Datos de la tarea
•••

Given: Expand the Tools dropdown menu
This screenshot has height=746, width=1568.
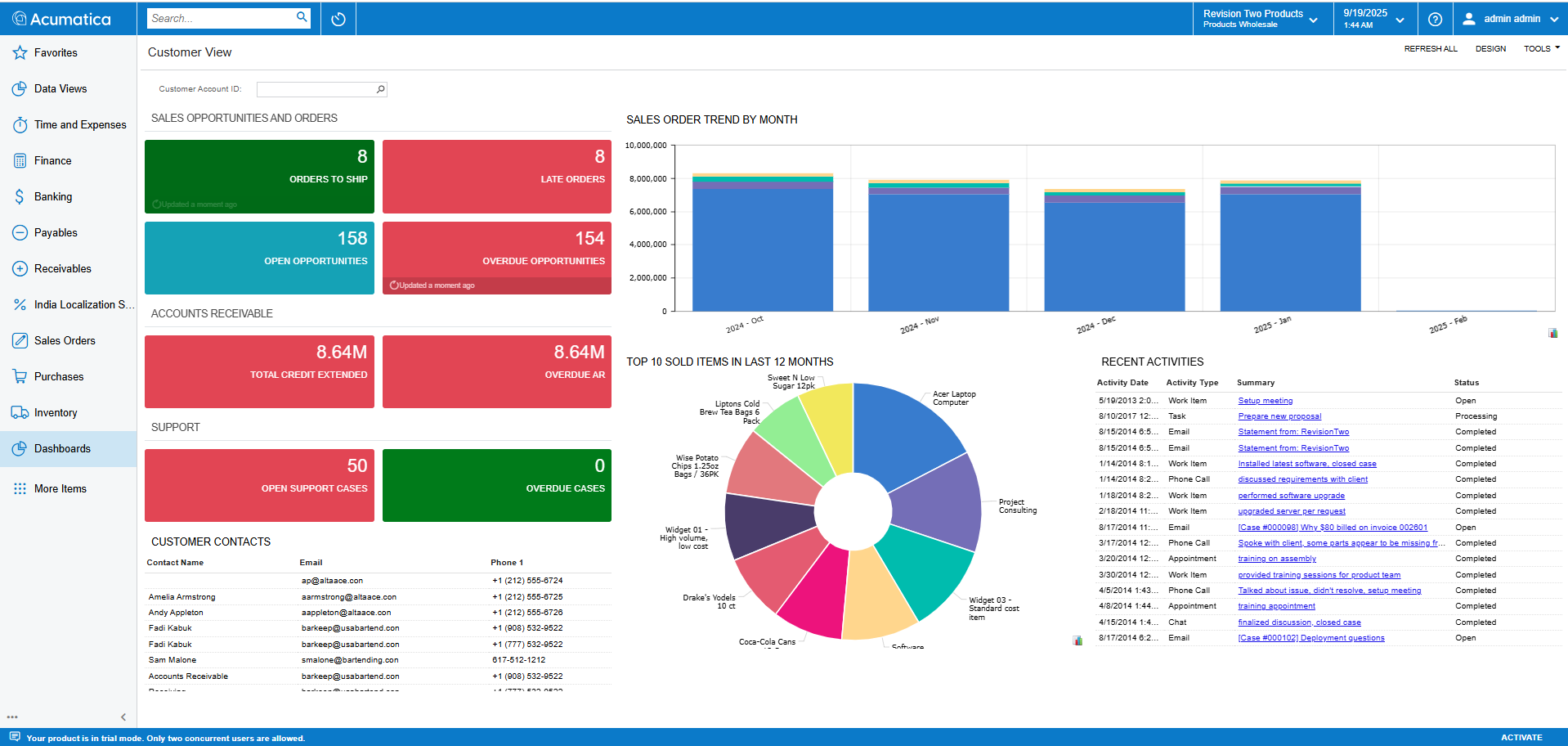Looking at the screenshot, I should [x=1541, y=49].
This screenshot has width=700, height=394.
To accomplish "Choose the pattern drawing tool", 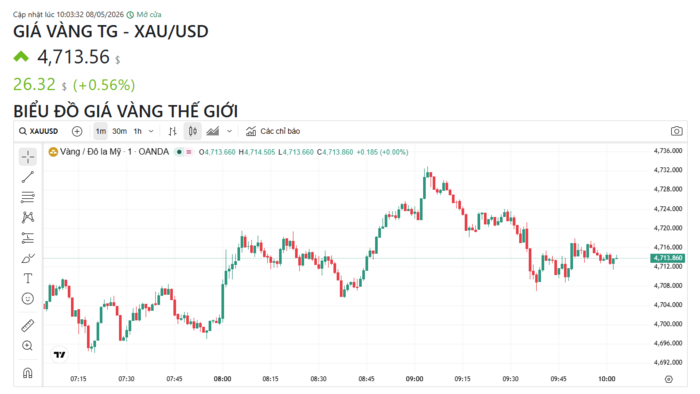I will (28, 217).
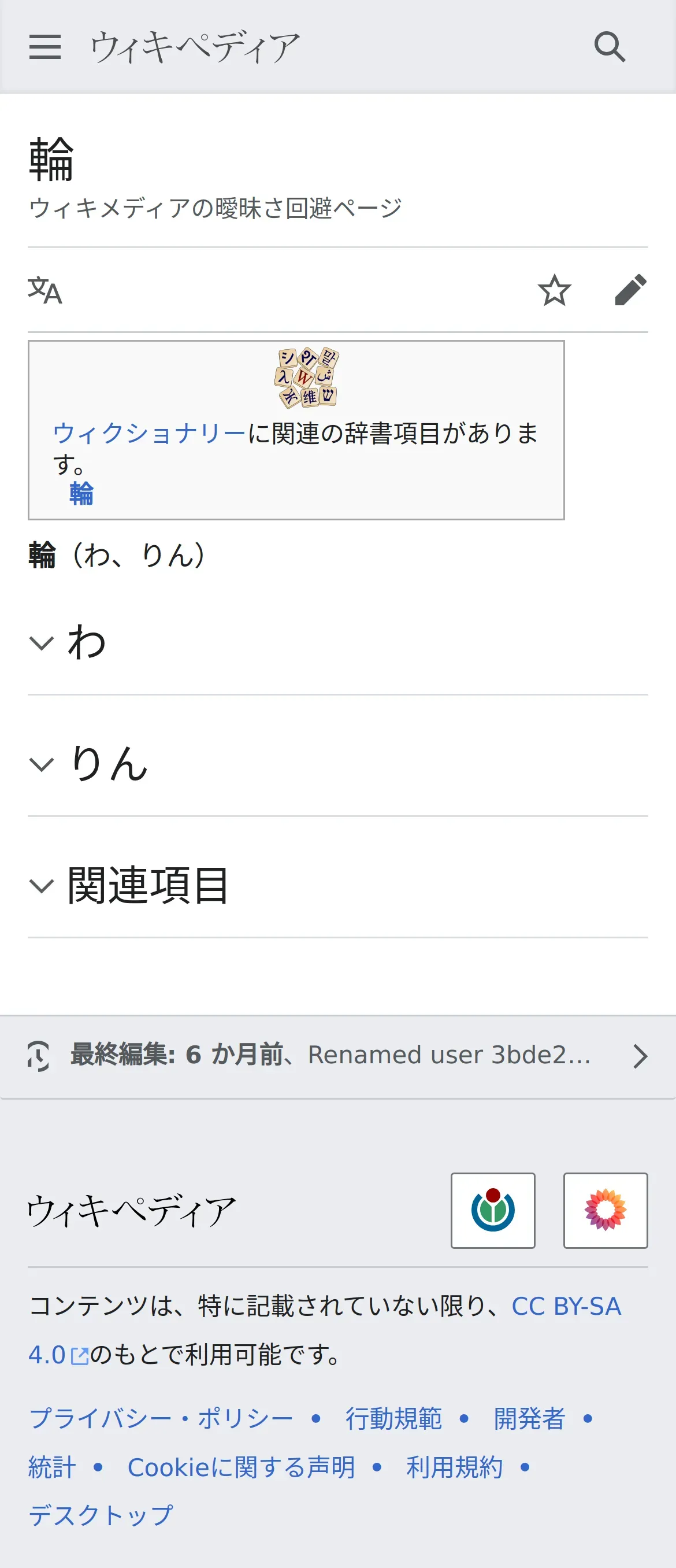
Task: Open the language selection icon
Action: 45,290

•••

Instrucciones a seguir
Identifica las líneas de los registros de arriba que contienen la cadena "width" y cópialas todas. Se distinguen mayúsculas y minúsculas.

Respuesta del ejercicio
This screenshot has height=746, width=1568.
This screenshot has width=700, height=394.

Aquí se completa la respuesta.